Five expert dermatology clinicians discuss the changing landscape of plaque psoriasis treatments and research for adult patients.
In recent years, evolving understandings of the pathophysiology of plaque psoriasis have led to advances in therapeutic options, including the US Food and Drug Administration’s approvals of tapinarof and roflumilast cream in June and July 2022, respectively. These advances and more were discussed in the recent Dermatology Times® Around the Practice® custom video program titled, “Advances in the management of adult plaque psoriasis.”1
Panelists James Q Del Rosso, DO; Nicholas Brownstone, MD; Benjamin Lockshin, MD, FAAD; Brad Glick, DO, MPH; and Dawn L Sammons, DO, FAOCD, FAAD, discussed clinical and practical management of the condition through the use of these new therapies and understandings. This Around the Practice series contains 10 episodes. Here are a few episodes you don’t want to miss:
Nicholas Brownstone, MD, a dermatology resident at Temple University Hospital, began discussion with his colleagues by offering his insights as a current resident and member of a new generation of dermatologists.
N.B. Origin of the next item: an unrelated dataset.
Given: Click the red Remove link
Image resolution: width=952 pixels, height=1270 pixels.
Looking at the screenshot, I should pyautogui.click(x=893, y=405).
“In residency, we look in a textbook and have a bunch of agents that treat psoriasis,” Brownstone said. “They all do different things. But I don’t think we’re learning how to use these creatively and the potential of some of these therapies. Some of our mentors and program directors teach that way, but some don’t. It’s very important for doctors to train with these agents while they’re in residency and get comfortable with them.”
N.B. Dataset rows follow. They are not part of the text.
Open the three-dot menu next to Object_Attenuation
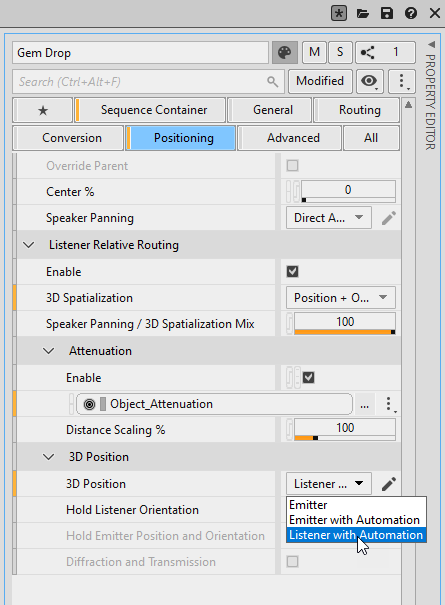Image resolution: width=445 pixels, height=605 pixels. click(x=389, y=404)
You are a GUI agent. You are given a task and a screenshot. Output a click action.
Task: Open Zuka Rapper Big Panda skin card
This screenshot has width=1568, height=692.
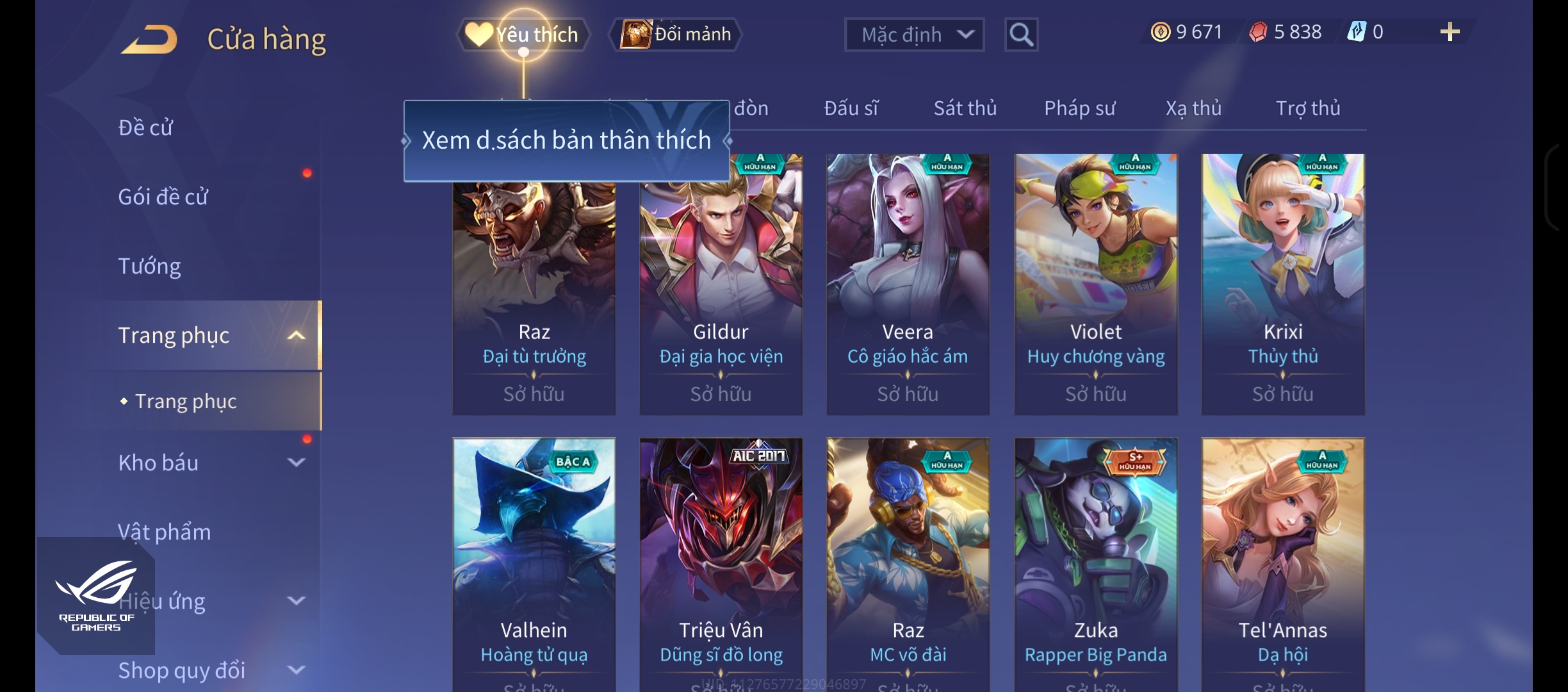1096,564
James Del Rosso, DO, a practicing dermatologist at the Las Vegas Skin and Cancer Clinics, noted that it can be important for residents starting out in dermatology to thoroughly understand new drugs and their respective methods of action.
“As physicians, we want to be in the know, down to the granular details about how these things work because that’s how you learn about new indications, new mechanisms, and new off-label treatments,” Brownstone replied. “I always like to say: the devil is in the details.”
“Our go-tos are still corticosteroids. But as we’re learning more about nonsteroidal anti-inflammatory topicals, we may see a little paradigm shift,” said Brad Glick, DO, MPH, assistant clinical professor of dermatology at the Herbert Wertheim College of Medicine at Florida International University and practicing dermatologist at the Glick Skin Institute, while discussing rapid treatment selection for patients with plaques impacting the extremities. “I might use a high-potency corticosteroid, particularly in the absence of areas that are difficult to treat.”
Clinicians went on to discuss topical calcineurin inhibitors as a treatment option. Compared to newer treatment options such as tapinarof, Del Rosso described slow rates of improvement and irritation, including stinging or burning.
“I think of this as a Venn diagram of safety, efficacy, tolerability, and obviously access to these medications,” said Benjamin Lockshin, MD, FAAD, director of clinical trials at US Dermatology Partners. “Earlier we alluded to the fact that our biggest concern with steroids is patients using the wrong location and having adverse events. But the other side of the coin is that some of the medications we use, like topical retinoids, which have moved toward the fringe aspect of treating psoriasis, are limited by their tolerability.”